There has been a lot of talk lately of raising the minimum wage. From strikes carried about by employees of everyone from Wal-Mart to McDonalds, to statements by Obama and others calling for the minimum wage to be raised, to McDonalds publishing a financial planning guide for it’s workers…which assumed they would hold a second job in addition to their full time employment with the golden arches.
And while raising the minimum wage AND tying it to cost of living increases is a step in the right direction, it fails to address a very important issue. The differences in cost of living throughout our nation. (And of course the very fact that many employers would pay even less if they legally could).
Let’s face reality. The very basic costs needed to get by vary greatly in our nation. Someone doing the same job, and making the same wage in rural america will be infinitely better off then someone in LA or New York City.
So, I would argue, that a flat, across the board federal minimum wage will never be fair to the worker, and to a lesser extent the businesses and the american people in general. One size rarely, if ever, fits all. And we need to face that simple reality. And create a minimum living wage law. One that mandates that the real local costs of meeting the basic human needs be used to set the minimum wage for that particular area.
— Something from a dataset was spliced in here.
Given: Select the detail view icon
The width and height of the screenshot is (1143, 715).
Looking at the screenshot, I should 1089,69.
As someone who has been both employee and employer, I would argue that no one who does an honest days work should have to be worrying about whether they, or their family, will have food on the table that night. Whether they will have gas or bus fare to get to the job the next day. And as an employer I learned that no matter how menial and unskilled the job may be, the company can not run without it being done.
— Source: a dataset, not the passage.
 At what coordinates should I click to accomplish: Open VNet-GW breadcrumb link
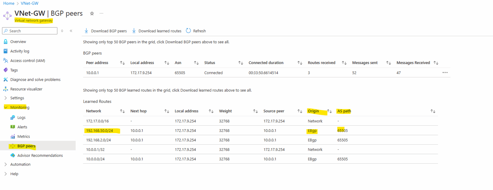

I would also say that I have witnessed some of the famous strikes in our country- garbage collectors in NY City during the summer, rail and bus in SF, air traffic controllers under Reagan. And witnessed just how important these jobs really are to the way companies, cities, governments, our nation… It’s no different from a machine. It may be a $2 part that fails, but it still stops the machine. You’ve gotta take care of the machine as a whole, or you end up paying a far greater price.